Was Sie beim Familiengericht erwartet
Nicht jeder Konflikt lässt sich am Verhandlungstisch oder durch Einsicht lösen. Wenn ein gerichtliches Verfahren unumgänglich ist, brauchen Sie eine erfahrene und durchsetzungsstarke Vertretung an Ihrer Seite. Wir begleiten Sie vor den Familiengerichten in Frankfurt, Wiesbaden, dem Taunus und der gesamten Region. Mit fachlicher Expertise und der notwendigen Ruhe führen wir Sie durch die teils hitzigen Termine und kämpfen für Ihr Recht.
Ein Verfahren vor dem Familiengericht unterscheidet sich maßgeblich von anderen Zivilprozessen. Es herrscht oft das sogenannte "Amtsermittlungsprinzip" (besonders in Kindschaftssachen), und das Gericht sucht meist bis zuletzt nach einer einvernehmlichen Lösung, die notfalls mit der richterlichen Autorität abgesichert wird. Wir bereiten Sie intensiv auf die Anhörungen vor, erklären Ihnen die Rolle des Richters, des Jugendamtes und ggf. des Verfahrensbeistands (dem sogenannten "Anwalt des Kindes"). Sie sind zu keinem Zeitpunkt allein.
Mehr über den Ablauf erfahren ↓Typische Verfahrensarten
Das Gericht entscheidet zwingend dort, wo eine Einigung scheitert:
- Scheidungsverfahren: Feststellung der Ehescheidung und zwingende Regelung des Versorgungsausgleichs.
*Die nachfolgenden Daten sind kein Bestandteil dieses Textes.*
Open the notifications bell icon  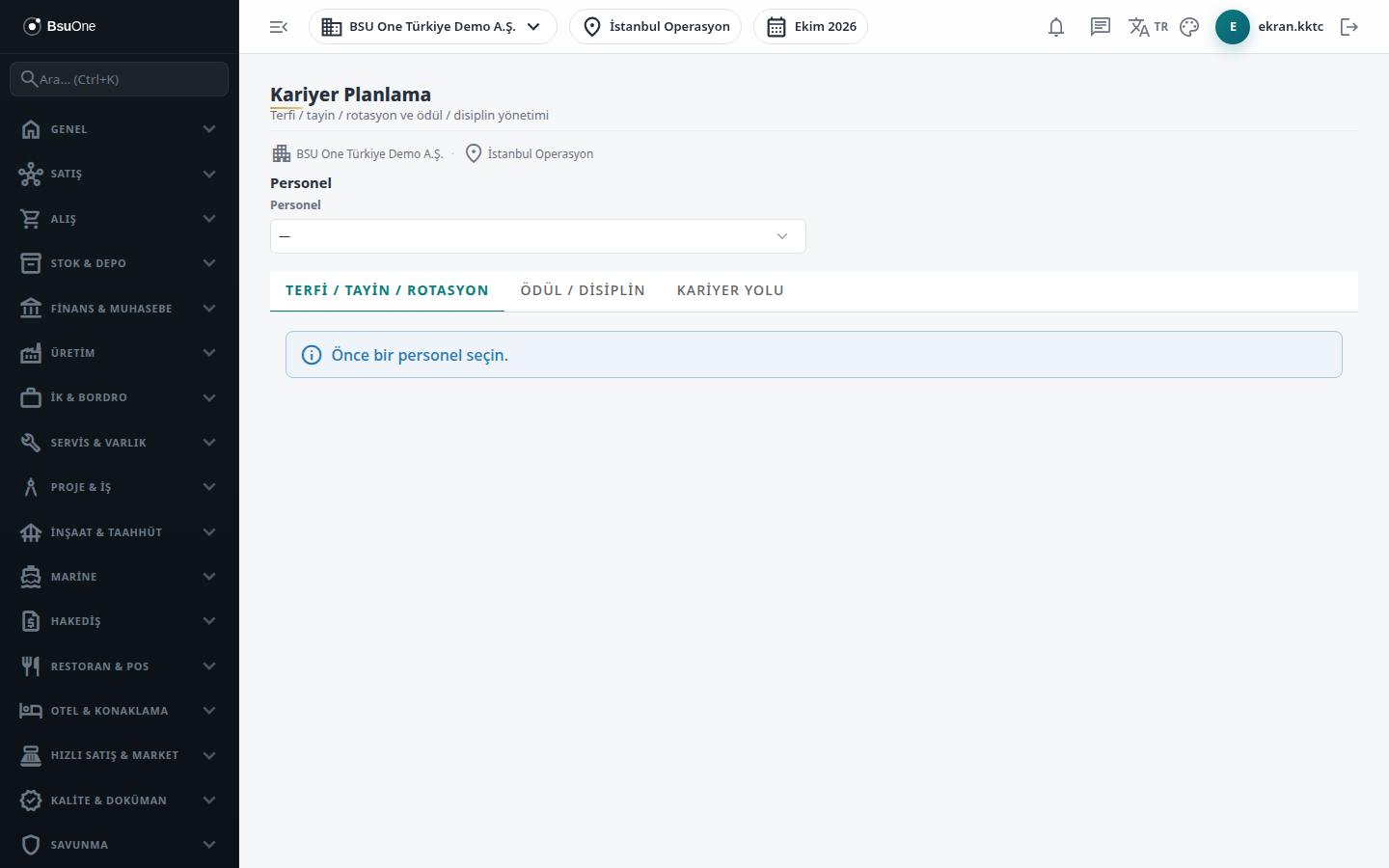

- Eilverfahren: Einstweilige Anordnungen zur schnellen Sicherung von Unterhalt, Wohnungszuweisung oder Gewaltschutz.
- Unterhaltsklagen: Wenn die Gegenseite eine freiwillige, rechtsgeschäftliche Titulierung (Anerkennung) des Unterhalts verweigert oder keine Auskunft erteilt.
In drei Schritten in Hofheim durch Ihr Gerichtsverfahren
1. Antragstellung
Sie übergeben mir alle Fakten und Nachweise, und ich erstelle einen präzisen, rechtlich fundierten Antrag oder eine Abwehrschrift für das Gericht.
2. Gerichtliche Vertretung
Wir begleiten Sie zu allen mündlichen Verhandlungen, stellen die richtigen Anträge und wahren Ihre Interessen gegenüber dem Richter.
3. Ihr verbindliches Urteil
Sie erhalten einen rechtskräftigen, gerichtlichen Beschluss, der Ihre Ansprüche (z. B. auf Zahlung oder Sorge) verbindlich und vollstreckbar festschreibt.
Rechtssicherheit durch richterlichen Beschluss (Fallbeispiel)
Nehmen wir das fiktive Beispiel von Herrn D., dessen Ex-Frau die Zahlung des rechtmäßig nach Düsseldorfer Tabelle berechneten Kindesunterhalts hartnäckig verweigerte. Außergerichtliche Aufforderungen führten zu nichts.
Wir leiteten bei Gericht sofort ein Verfahren zur Durchsetzung des Unterhalts ein. In der mündlichen Verhandlung vor dem Familienrichter legten wir die Einkommensverhältnisse seiner Ex-Frau lückenlos dar. Das Gericht folgte unserer Argumentation vollständig und erließ einen sofort vollstreckbaren Unterhaltsbeschluss. Mit diesem "Titel" konnte das fiktive Rechtsproblem von Herrn D. beendet werden, da er andernfalls sofort zwangsvollstreckt hätte. Wenn Reden nicht hilft, sorgt das Gericht effizient für klare Verhältnisse.